Age is just simply not a barrier in film. The de facto ‘greatest living Director’ Martin Scorsese has just dropped one of the year’s best at the age of 80 and this after already gifting us The Irishman a few years ago in a unique collaboration with Netflix.

Killers of the Flower Moon is due to drop as an AppleTV+ exclusive sometime around Christmas but, as per Scorsese’s demand, is being shown in its proper home at the cinema for a limited time.

Yes, first of all it is a long film. Just shy of its predecessor at a chunky three and a half hours. At home, you’ll be able to insert an intermission and as many bathroom and snack breaks as you wish but there is something about the cinema experience that begs you see this master at work in a big screen.

This is a man that could have retired years ago. A filmmaker with so many all time greats his legacy would be assured even if he had stopped in the eighties. Instead, he’s released six essential films (all touching 5 stars) since 2010 alone.

This latest masterwork is almost a ‘greatest hits’, integrating many of his classic touchstones: the downfall of the ‘American Dream’, organised crime and corruption, religion, guilt, legacy, violence and slotting Robert De Niro and Leonardo DiCaprio (De&Di as no one will ever now call them) into a film together, his greatest muses together at last.

This is the quite startling but all too predictably horrible true story of the Osage nation, as a series of mysterious deaths occur after their land is found to be oil-rich. It takes place over a number of years but is slightly tighter in scope than you’d perhaps expect, with a fresh take on the usual post-script title cards which brings a different poignancy to things.

The plot is always in motion as is Scorsese’s tradition and that runtime does fly by. There’s not really a central ‘mystery’ here, we’re given hints and information upfront which is then nicely confirmed in some repeated scenes. Instead, we’re just simply told the story, no real bias shown, and sit with the characters and events as they unfold.

The relationship between DiCaprio’s Ernest and Lily Gladstone’s Mollie is the central focus, and again we’re left with our own opinions on this. Both DiCaprio and Gladstone are inspired here, absolutely spellbinding and bound for awards.

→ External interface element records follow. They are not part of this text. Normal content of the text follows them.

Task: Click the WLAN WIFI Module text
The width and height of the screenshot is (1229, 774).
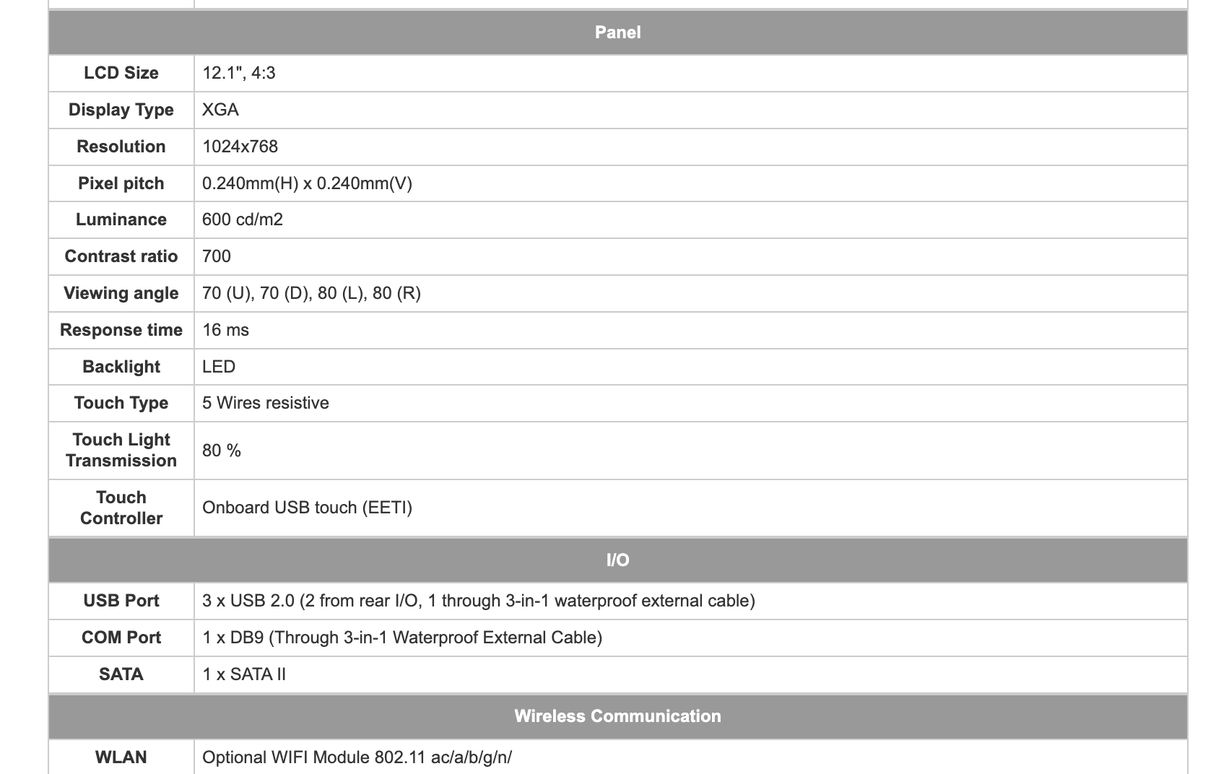Action: (357, 757)
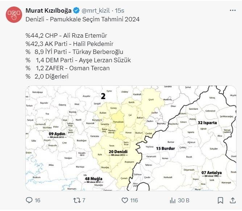Viewport: 242px width, 211px height.
Task: Click the "32 Isparta" label on the map
Action: coord(207,123)
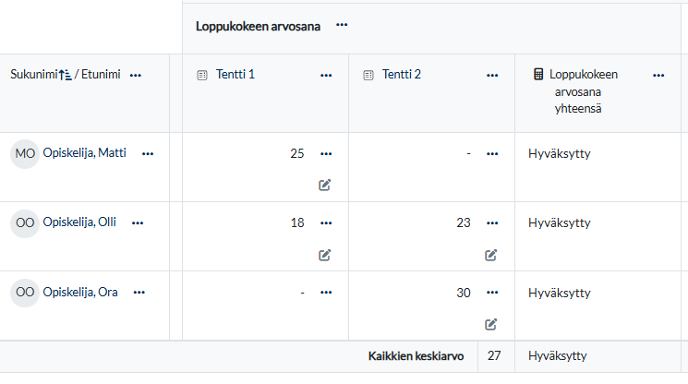Click the edit pencil for Olli's Tentti 1 grade
The image size is (688, 384).
click(x=325, y=255)
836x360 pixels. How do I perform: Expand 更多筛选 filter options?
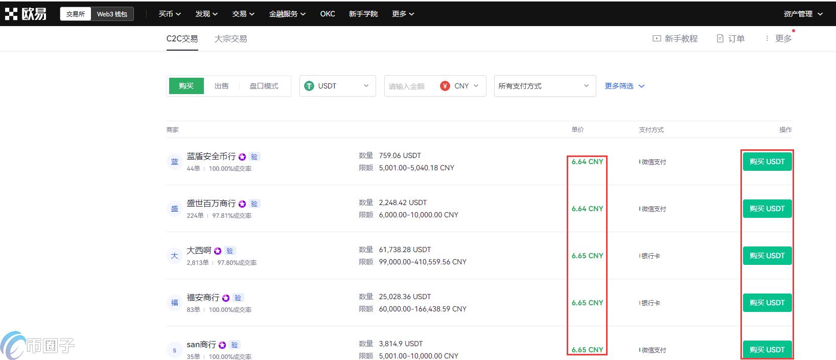coord(624,86)
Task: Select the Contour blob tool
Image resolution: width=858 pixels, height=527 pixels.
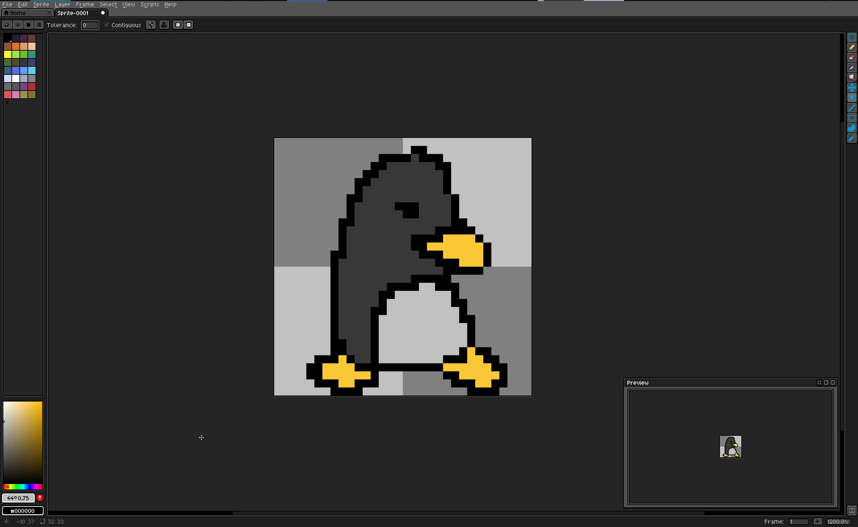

Visually, it’s astonishing as well, truly absorbing you into the setting and impeccably shot. Same goes for the late Robbie Robertson’s score which is propulsive, tense and majestic, seemingly a constant presence in the background.

As a metaphor, as a film, as a story and as a virtuoso demonstration of talent from all involved Killers of the Flower Moon is a triumph.

We’re talking elite competition here but as the former, it falls within the same category as There Will Be Blood but perhaps doesn’t quite match up to that and I would say it’s very much top tier Marty but not quite in the medal positions of his output.

As said though, that’s absolutely elite competition to be discussing and just shows how privileged we are that this guy is still in the world and making movies.